# start of Selected text
Solved: Re: if/do SAS Practice Exam

JC411911 · Posted 05-24-2021 09:24 PM

I am practicing for the base certification and having trouble understanding the ask in Step 3. The answer to this has a if group='A' then kilograms=79 else kilograms=89; I don't understand where or why these values are used. Any help would be appreciated.

The Question Asked:

Step 1:

create a temporary data set, cleandata36.
In this data set, convert all group values to upper case.
Then keep only observations with group equal to 'A' or 'B'.

Step 2:

Determine the MEDIAN value for the Kilograms variable for each group (A,B) in the cleandata36 data set. Round MEDIAN to the nearest whole number.

Step 3:

create results.output36 from cleandata36
Ensure that all values for variable Kilograms are between 40 and 200, inclusively.
If the value is missing or out of range, replace the value with the MEDIAN Kilograms value for the respective group (A,B) calculated in step 2.

Step 1: 
data work.cleandata36;
  set cert.input36;
  group=upcase(group);
  if upcase(group) in ('A','B');
run;

Step 2:
proc means data=work.cleandata36 median;
class group;
var kilograms;
run;

Step 3:
data results.output36;
  set cleandata36;
  if Kilograms < 40 OR Kilograms > 200 then do;
  if group='A' then kilograms=79;
  else kilograms=89; 
end;
run;

jimbarbour · Posted 05-25-2021 01:31 AM

Elaborating on my earlier answer, here's a program that does I believe everything that they're asking for. It uses the calculated means in the final step where values out of range are replaced with the median values. My data has a median of 79 for Group A and 89 for Group B.

As a suggestion: You might try running my program and playing with it a bit in order to understand it better.

See also the comments in the code, such as they are.
# end of Selected text
● Task requirements:
- A) Transcribe a passage from the SAS practice exam thread, beginning at the words "JC411911 · Posted" and stopping after the words "to upper case.".
- B) Answer these questions about the SAS practice exam thread:
(i) Step 1 keeps only observations with which group values?
(ii) Step 3 requires every value of the Kilograms variable to fall within what range?
(iii) In the reply from jimbarbour, what median does the data have for Group B?
# start of Provided material
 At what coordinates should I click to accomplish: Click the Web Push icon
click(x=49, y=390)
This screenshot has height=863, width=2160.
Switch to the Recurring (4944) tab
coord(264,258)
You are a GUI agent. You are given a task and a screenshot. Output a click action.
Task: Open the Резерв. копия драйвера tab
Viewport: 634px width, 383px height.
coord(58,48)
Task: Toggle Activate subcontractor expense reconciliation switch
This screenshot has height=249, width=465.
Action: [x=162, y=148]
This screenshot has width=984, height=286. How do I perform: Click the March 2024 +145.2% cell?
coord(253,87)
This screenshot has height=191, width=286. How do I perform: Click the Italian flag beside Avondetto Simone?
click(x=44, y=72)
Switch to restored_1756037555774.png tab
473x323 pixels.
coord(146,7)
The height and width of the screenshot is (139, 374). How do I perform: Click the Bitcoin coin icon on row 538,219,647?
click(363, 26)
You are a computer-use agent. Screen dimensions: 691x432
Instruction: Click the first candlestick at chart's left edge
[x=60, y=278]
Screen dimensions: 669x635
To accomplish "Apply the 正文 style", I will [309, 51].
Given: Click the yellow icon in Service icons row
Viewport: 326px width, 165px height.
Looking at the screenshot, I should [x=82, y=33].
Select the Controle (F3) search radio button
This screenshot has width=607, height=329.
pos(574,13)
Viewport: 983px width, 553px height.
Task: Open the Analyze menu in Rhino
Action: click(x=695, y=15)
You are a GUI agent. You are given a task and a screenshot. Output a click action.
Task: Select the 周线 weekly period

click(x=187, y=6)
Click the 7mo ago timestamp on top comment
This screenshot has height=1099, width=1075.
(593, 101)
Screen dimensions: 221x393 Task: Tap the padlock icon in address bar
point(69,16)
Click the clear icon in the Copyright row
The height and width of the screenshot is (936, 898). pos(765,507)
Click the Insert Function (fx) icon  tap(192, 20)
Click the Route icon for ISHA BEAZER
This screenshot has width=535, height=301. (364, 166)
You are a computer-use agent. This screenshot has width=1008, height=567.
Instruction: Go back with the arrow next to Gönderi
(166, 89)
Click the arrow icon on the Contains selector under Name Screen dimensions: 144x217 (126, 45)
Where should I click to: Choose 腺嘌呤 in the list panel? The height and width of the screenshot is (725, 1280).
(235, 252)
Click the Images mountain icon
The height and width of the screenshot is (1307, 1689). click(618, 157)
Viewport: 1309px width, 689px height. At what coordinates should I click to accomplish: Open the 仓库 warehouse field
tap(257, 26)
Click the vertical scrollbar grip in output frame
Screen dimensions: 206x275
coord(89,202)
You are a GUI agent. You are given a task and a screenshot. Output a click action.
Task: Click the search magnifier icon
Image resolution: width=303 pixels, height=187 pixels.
# end of Provided material
● Results:
- A)
JC411911 · Posted 05-24-2021 09:24 PM

I am practicing for the base certification and having trouble understanding the ask in Step 3. The answer to this has a if group='A' then kilograms=79 else kilograms=89; I don't understand where or why these values are used. Any help would be appreciated.

The Question Asked:

Step 1:

create a temporary data set, cleandata36.
In this data set, convert all group values to upper case.

- B)
(i) 'A' or 'B'
(ii) Between 40 and 200, inclusive
(iii) 89